Primitive

Policy

The rule for choosing next work.

Definition

A policy decides what should happen next. It can encode a sweep, hill climber, Bayesian optimizer, active learner, agent planner, paper importer, scheduler, or human approval gate. Policies read state and memory, then propose or launch runs under explicit constraints.

How It Looks

Memory + signalsPolicyNext run proposal

A policy looks like a versioned decision rule: objective, input signals, memory filters, search strategy, budgets, approval gates, stop conditions, and the run proposals it is allowed to launch.

How To Use It

Use policy for the evolution loop. It should make explicit why a run was launched, what objective it optimizes, and what constraints limit it.

Policy Chooses Work

A policy is the decision rule for what should happen next. It can be simple, like a fixed sweep, or complex, like an agent planner that reads memory and proposes experiments. The important part is that the decision is explicit, versioned, constrained, and auditable.

Inputs

Policies read memory, recent signals, benchmark rules, dataset availability, resource state, budget limits, and operator constraints. A policy should never operate only on the latest metric because the best next run often depends on failures, variance, data movement cost, and hidden evaluation gates.

Outputs

A policy outputs proposals or runs. Some policies launch runs directly. Others create candidate plans for human approval. Outputs should explain why the work is worth doing, what memory it used, what objective it optimizes, and what resources it expects to consume.

Policy Types

Common policies include hill climbing, random sweeps, grid sweeps, Bayesian optimization, beam search, active learning, paper-inspired idea generation, exploit/explore schedulers, failure triage, and human approval gates. They should all fit the same primitive even if their implementations differ.

Safety And Budget Gates

Policies need guardrails because they allocate scarce resources. They should enforce GPU-hour budgets, cloud spend limits, max concurrency, benchmark rules, approval requirements, forbidden actions, dataset visibility, and stop conditions.

Show Examples

AutoGo bounded sweep

A policy reads recent arena memory, sees that low temperature settings helped but high simulation counts are expensive, and launches a bounded sweep over temperature and c_puct on available SSH GPU workers.

policy:
  type: bounded_sweep
  objective: maximize win_rate
  memory_filter: benchmark=autogo-fastlearn
  constraints:
    max_gpu_hours: 24
    max_concurrent_runs: 8
    avoid_memory_tags: [unstable, invalidated]

W2S human gate

A policy lets an agent propose weak-to-strong ideas, but requires a human to approve any run that touches hidden-evaluation-adjacent code or uses more than a fixed GPU budget.

policy:
  type: human_gate
  proposal_agent: codex
  auto_approve:
    max_gpu_hours: 2
    datasets: [public]
  require_approval:
    - hidden_eval_boundary
    - budget_over_2_gpu_hours

Owns / Defines

Objective, search strategy, constraints, memory filters, stopping conditions, and approval gates.

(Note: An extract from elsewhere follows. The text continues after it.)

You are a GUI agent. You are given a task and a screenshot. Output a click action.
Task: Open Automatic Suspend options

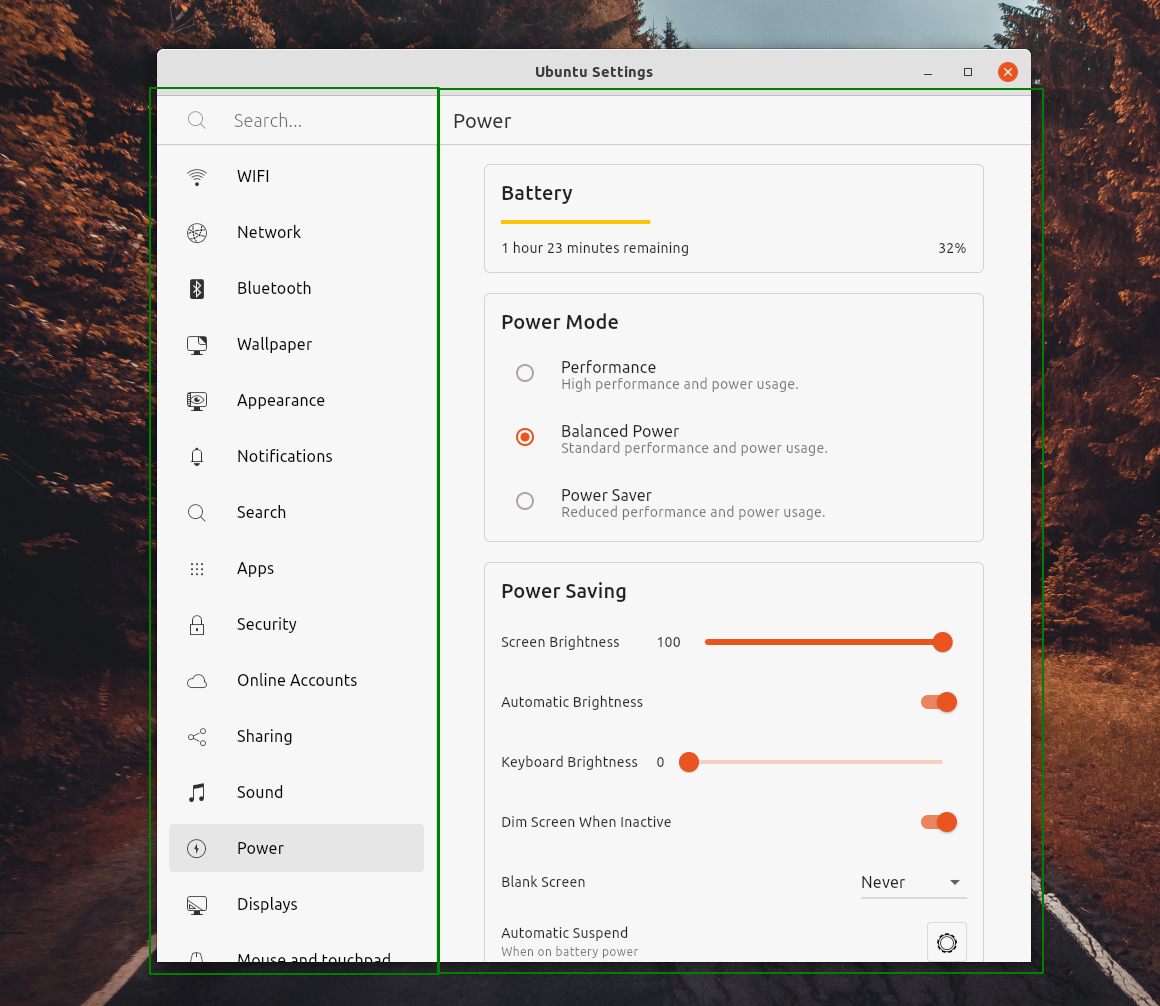[946, 941]
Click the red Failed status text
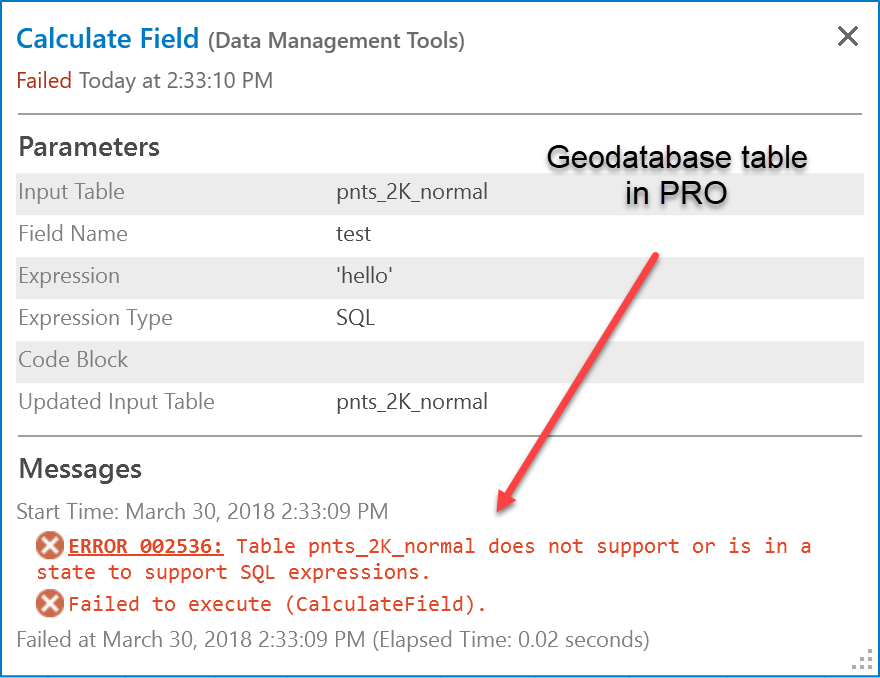Screen dimensions: 880x678 click(x=44, y=80)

Questions Operators Should Answer

What objective is the policy optimizing, and which metrics or gates are allowed to influence it?
What constraints apply: budget, safety, approvals, resource availability, benchmark rules, and stop conditions?
Can the policy launch runs directly, or must it produce proposals for human approval?
Which memory filters, score histories, and failure patterns should the policy use before scheduling work?
How are policy versions compared, paused, audited, and rolled back if they allocate resources poorly?